No pude evitar sentir una reverenda y cochina envidia por ella. Y me sorprendió este sentir, ya que yo jamás he querido ser madre, ni me atrae, ni mucho menos romantizo el trabajo doméstico de cuidado y no remunerado. Pero ahí estaba, deseando yo misma ser la madre del único hijo de Alekséi Galvés.

Creo que fue por eso por lo que aquella sala me gustó menos.

En fin, para cuando me adentré a la cuarta sala, había supuesto que el orden de influencia de los Amigos entrañables de Alekséi se hallaba en estricto orden jerárquico, por lo que su mejor amiga debería estar última en la cola y, probablemente, para entonces, ya le habría cogido a un Alekséi algo cansado de pintar, una y otra vez, a su gente más cercana.

Tampoco se crean que soy una estúpida ingenua. Por supuesto que sabía que la bendita sala dedicada su “mejor amiga” (así, entre comillas), se trataba de mí. O sea, vamos, que no era ninguna sorpresa. Pero lo que sí quería ver –o, mejor dicho, no quería– era la imagen que proyectaba yo a ojos de mi Aleks. Tenía miedo de que no se pareciera a lo que yo misma pensaba de mí. Al menos, en ese preciso momento.
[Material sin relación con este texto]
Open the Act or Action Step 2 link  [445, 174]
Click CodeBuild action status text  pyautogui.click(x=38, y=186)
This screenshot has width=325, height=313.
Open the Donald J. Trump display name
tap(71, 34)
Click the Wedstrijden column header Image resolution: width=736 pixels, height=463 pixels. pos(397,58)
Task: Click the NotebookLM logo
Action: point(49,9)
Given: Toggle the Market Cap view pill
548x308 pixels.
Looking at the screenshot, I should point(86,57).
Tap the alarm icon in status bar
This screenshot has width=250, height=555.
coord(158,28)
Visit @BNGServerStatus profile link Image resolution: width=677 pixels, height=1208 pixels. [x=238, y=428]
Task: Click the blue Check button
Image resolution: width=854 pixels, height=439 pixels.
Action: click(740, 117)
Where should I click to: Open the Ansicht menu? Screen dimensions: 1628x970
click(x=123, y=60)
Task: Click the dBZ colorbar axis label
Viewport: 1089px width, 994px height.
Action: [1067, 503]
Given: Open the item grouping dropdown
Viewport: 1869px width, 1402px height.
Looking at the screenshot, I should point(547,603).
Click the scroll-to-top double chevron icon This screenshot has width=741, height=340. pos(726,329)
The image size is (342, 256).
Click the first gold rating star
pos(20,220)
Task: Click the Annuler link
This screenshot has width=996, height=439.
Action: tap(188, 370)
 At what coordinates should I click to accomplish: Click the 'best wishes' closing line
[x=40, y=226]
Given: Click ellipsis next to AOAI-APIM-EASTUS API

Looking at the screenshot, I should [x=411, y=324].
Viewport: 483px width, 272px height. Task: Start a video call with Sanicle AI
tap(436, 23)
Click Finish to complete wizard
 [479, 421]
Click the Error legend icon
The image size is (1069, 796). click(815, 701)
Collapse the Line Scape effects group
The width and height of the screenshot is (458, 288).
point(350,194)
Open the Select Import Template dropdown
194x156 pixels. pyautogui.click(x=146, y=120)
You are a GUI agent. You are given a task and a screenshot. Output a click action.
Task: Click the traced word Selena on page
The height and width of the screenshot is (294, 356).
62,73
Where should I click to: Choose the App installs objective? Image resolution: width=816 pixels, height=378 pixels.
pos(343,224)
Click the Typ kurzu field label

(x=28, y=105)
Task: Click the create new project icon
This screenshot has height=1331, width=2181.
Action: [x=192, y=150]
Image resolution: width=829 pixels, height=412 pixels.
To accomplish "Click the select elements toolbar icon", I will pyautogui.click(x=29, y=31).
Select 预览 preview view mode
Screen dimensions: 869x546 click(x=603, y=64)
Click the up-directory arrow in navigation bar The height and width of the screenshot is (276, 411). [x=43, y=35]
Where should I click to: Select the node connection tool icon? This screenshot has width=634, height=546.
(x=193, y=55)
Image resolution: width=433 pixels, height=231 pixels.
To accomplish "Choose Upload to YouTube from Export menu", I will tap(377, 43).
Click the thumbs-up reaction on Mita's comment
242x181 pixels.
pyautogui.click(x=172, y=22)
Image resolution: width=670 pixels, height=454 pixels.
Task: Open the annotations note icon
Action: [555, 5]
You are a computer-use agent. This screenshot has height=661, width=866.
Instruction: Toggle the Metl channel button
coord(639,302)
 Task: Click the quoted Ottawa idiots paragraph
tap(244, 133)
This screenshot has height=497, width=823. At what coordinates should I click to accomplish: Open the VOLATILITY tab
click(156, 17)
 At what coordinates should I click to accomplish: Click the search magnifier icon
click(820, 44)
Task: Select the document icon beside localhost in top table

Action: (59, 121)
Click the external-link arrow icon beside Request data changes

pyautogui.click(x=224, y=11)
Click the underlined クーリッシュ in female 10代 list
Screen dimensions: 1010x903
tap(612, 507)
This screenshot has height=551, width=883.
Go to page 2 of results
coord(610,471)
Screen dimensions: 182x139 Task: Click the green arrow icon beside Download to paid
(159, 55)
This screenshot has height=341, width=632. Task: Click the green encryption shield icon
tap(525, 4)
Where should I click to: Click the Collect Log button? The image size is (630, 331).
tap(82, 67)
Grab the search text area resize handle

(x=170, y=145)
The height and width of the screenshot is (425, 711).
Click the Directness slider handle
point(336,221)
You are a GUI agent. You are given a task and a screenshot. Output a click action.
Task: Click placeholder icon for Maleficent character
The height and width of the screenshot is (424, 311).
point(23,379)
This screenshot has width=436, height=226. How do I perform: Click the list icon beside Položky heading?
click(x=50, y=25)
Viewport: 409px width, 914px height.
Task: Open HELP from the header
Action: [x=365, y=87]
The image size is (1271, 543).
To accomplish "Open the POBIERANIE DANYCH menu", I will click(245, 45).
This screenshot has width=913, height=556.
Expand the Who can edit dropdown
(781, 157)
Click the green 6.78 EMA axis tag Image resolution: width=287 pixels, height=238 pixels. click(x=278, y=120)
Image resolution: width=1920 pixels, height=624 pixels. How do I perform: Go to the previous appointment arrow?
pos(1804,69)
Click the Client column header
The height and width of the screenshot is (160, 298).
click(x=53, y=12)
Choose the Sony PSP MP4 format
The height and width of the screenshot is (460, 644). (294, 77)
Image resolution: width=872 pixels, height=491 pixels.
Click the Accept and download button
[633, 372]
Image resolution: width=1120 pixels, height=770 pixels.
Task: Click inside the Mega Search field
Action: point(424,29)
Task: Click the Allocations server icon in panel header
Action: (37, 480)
Así que entré con menos curiosidad que temor, y lo que encontré en ella me resulta hasta ahora difícil de describirlo con palabras, pero haré el intento: Sala 4, Galatea. En la pared opuesta a la entrada se hallaba, al igual que ocurrió en Coexistencias, la pintura principal que, de cierta manera, opacaba intencionalmente a todas las demás.

Me acerqué a ella compelida por una especie de magnetismo que llamaba la atención por sus azules lapizlázuli y sus rojos monárquicos, a la usanza de las pinturas señoriales del Renacimiento.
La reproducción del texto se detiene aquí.